It is well known that JP Morgan, and others in the banking cabal that own politicians and regulators, are desperate to keep down the price of gold and silver, even as they devalue the dollar at soon to be hyper-inflationary rates. With some reports showing the banks are short more than 100 times the amount of physical silver available on the planet, the only way to keep solvent should the price rise is to short the markets in vast quantities.
This is just exactly what happend on the evening of Sept. 24, when at the open of Asian markets, and international metals trading, entities in the banking industry shorted more than half the entire U.S. annual production to try to bring down silver to below $35 an ounce.
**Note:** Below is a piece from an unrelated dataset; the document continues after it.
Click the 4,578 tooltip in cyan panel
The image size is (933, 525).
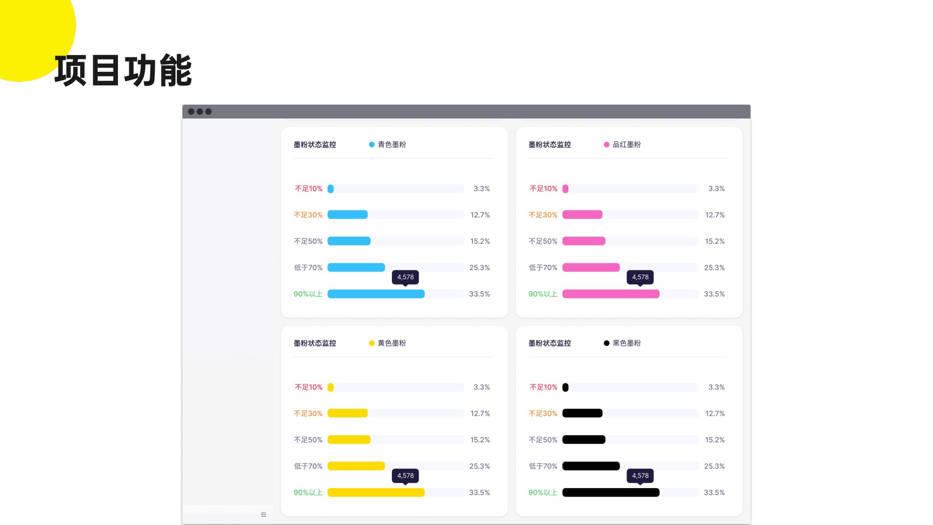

Chart courtesy of Silver Doctors
Apparently Blythe’s monkey’s are burning the Sunday midnight oil in order to prevent silver clearing $36 and triggering JPM’s rumored silver derivative losses.
A miniature replica of the May 2nd, 2011 drive by shooting was just completed, as silver was knocked down the proverbial mine-shaft moments ago, dropping nearly a dollar in nano-seconds on Monday’s Asian open.
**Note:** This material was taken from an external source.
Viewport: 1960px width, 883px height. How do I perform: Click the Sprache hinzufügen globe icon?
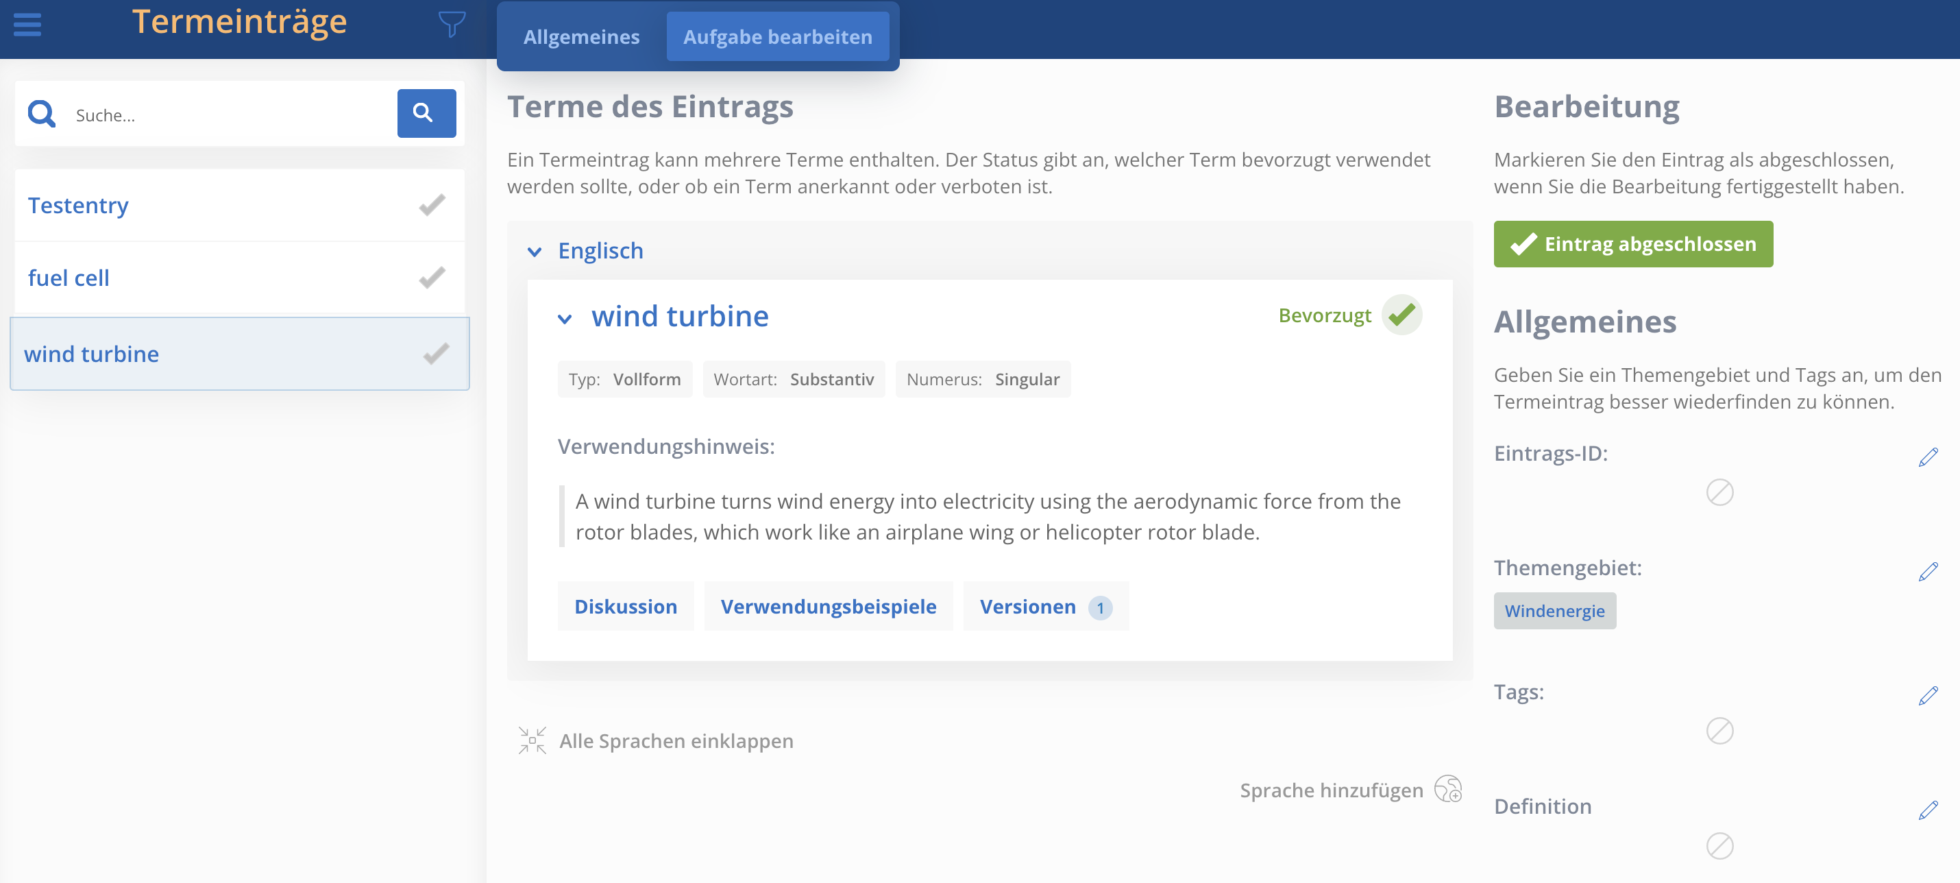(x=1448, y=789)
Volume data indicates that 3,297 contracts, or 16.5 million paper ounces of silver were dumped on the market in a mere 5 minutes between 9:00 and 9:05pm EST.
In other words, approximately 1/2 of the entire US annual silver production was dumped on the market by the cartel in a 5 minute period on a Sunday night. - Silver Doctors
In this short amount of time, silver fell back below $34 an ounce. However, within two days now, the price is creeping back up towards the $35 mark, and all that transpired was a two day reprieve for a corrupt bank which simply added much more debt to answer for in the near future.